Task data =
────

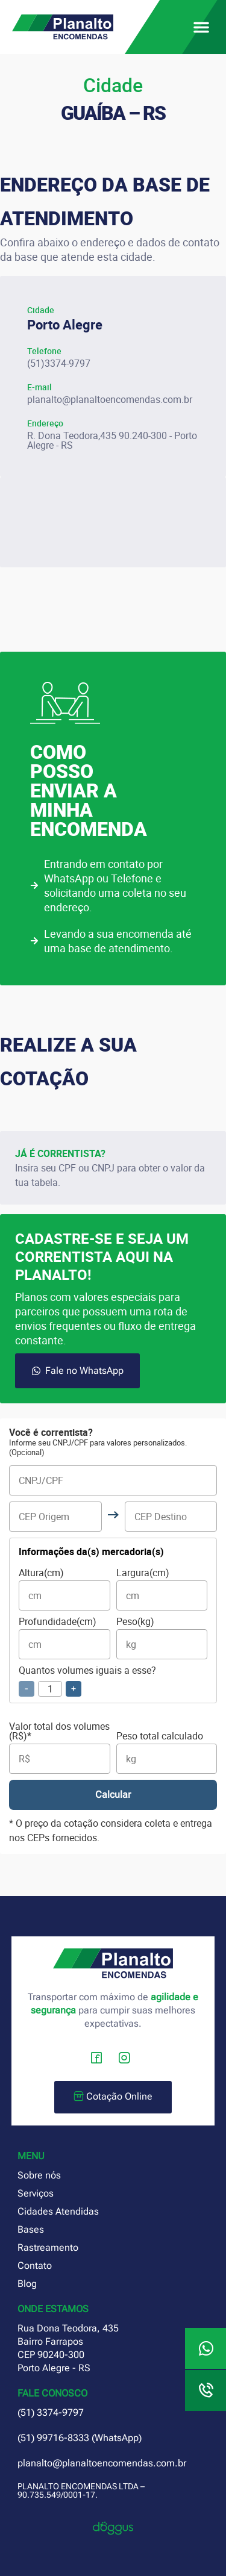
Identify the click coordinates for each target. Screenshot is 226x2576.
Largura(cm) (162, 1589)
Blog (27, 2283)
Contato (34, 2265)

────

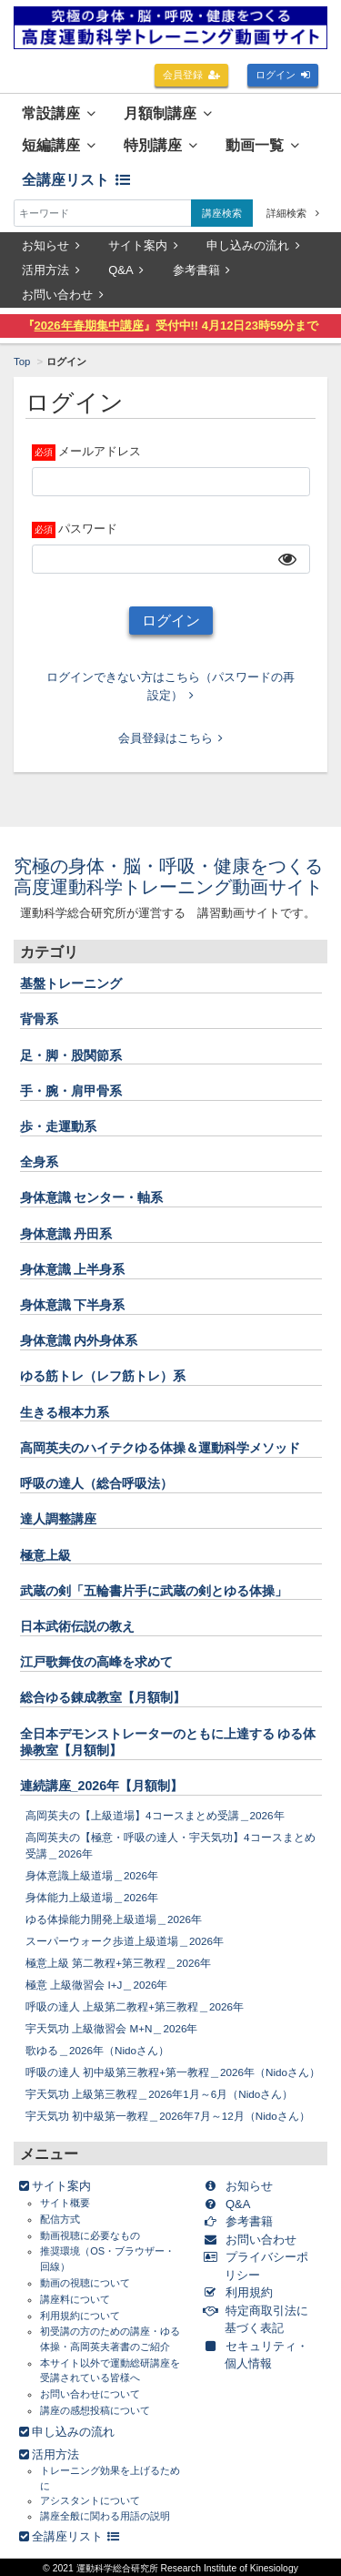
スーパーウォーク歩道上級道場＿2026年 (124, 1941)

────

Exercise description = Count the lines of the entries above that contain the word "coordinates". How many are there? Reply with the number only.

Answer for this exercise = 1